[Pandas-dev] Pandas Sprint Recap

Wed Jul 18 13:30:01 EDT 2018

> These are certainly not mutually exclusive options -- there is room for packages that provide all of these data models (simple dataframes like R, indexed dataframes like pandas, N-D labeled arrays like xarray, and even N-D arrays without labels like NumPy). I do hope that one day all of them can share the same foundation -- that would have major benefits for the ecosystem.

On this subject -- one of the objectives of the next years is to
enable dplyr / tidyverse expressions to run atop Arrow-based data
frames (in addition to R's native data frames). While this will
require some type coercion in some cases (for strings, non-numeric
data) the net benefits in terms of SIMD / parallelization /
out-of-core computing should be well worth it.
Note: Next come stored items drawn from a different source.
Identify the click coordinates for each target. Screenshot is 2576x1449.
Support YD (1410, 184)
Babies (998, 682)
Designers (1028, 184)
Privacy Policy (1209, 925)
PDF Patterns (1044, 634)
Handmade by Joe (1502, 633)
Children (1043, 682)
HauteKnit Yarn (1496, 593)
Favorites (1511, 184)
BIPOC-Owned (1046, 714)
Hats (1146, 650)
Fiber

The tidyverse
developers have created much cleaner boundaries between the expression
/ API semantics and the implementation details than we have, and this
has all happened in the last 5 years.

On Wed, Jul 18, 2018 at 1:16 PM, Stephan Hoyer <shoyer at gmail.com> wrote:
> On Wed, Jul 18, 2018 at 12:23 AM Pietro Battiston <me at pietrobattiston.it>
> wrote:
>>
>> > The data model I'd like to work with in the future for most use-cases
>> > involving tabular data is something closer to:
>> >
>> > DataFrame:
>> > - data: OrderedDict[str, Array]
>> > - indexes: OrderedDict[str, Index]
>> >
>> > Conveniently, this looks very similar to the data model of Arrow or
>> > R. Optional indexes would provide fast reverse lookup for some subset
>> > of dataframe columns.
>>
>> How is this different (API-wise) from a list of (same lenght, I assume)
>> Series?
>
>
> It does sound very similar to me -- the DataFrame just provides a nice way
> to do collective operations.
>
>> See above, we have lost N-dimensional arrays (with N=3 or 4) but
>> luckily not the concept of N-features data.
>> I can't even think of retrieving data with pandaSDMX without MultiIndex
>> columns, let alone manipulate it in any way.
>> ...
>>
>> But then, even if we decided that we are not good programmers enough to
>> implement this cleanly, even the solution of storing stuff as single
>> arrays but leaving the API (e.g. .columns as Index) as it is is
>> superior to the DataFrame being a mere collection of (same length)
>> Series.
>
>
> To be entirely clear, I'm only speaking for myself -- not Wes or the entire
> pandas development team. I wasn't even at the sprint!
>
> I certainly find stacking/unstacking useful, but it is isn't the only way to
> manipulate multi-dimensional tabular data. I do think R's tidyverse shows an
> alternative viable path. Without having used it extensively, it appears to
> be more consistent and easier to use than pandas.
>
> For multi-dimensional data analysis, these days I generally prefer to use
> xarray (disclaimer: my project) instead of a pandas.MultiIndex. I find it
> more satisfying to have indexed N-D arrays (in an xarray.Dataset) rather
> than indexed 2D dataframes. The way that pandas.DataFrame uses an Index for
> both row and column labels makes it in some ways similar to the fixed 2D
> numpy.matrix, which personally I find less useful. It also makes all pandas
> operations more complex to implement than those on index-free "simple"
> dataframes.
>
> These are certainly not mutually exclusive options -- there is room for
> packages that provide all of these data models (simple dataframes like R,
> indexed dataframes like pandas, N-D labeled arrays like xarray, and even N-D
> arrays without labels like NumPy). I do hope that one day all of them can
> share the same foundation -- that would have major benefits for the
> ecosystem.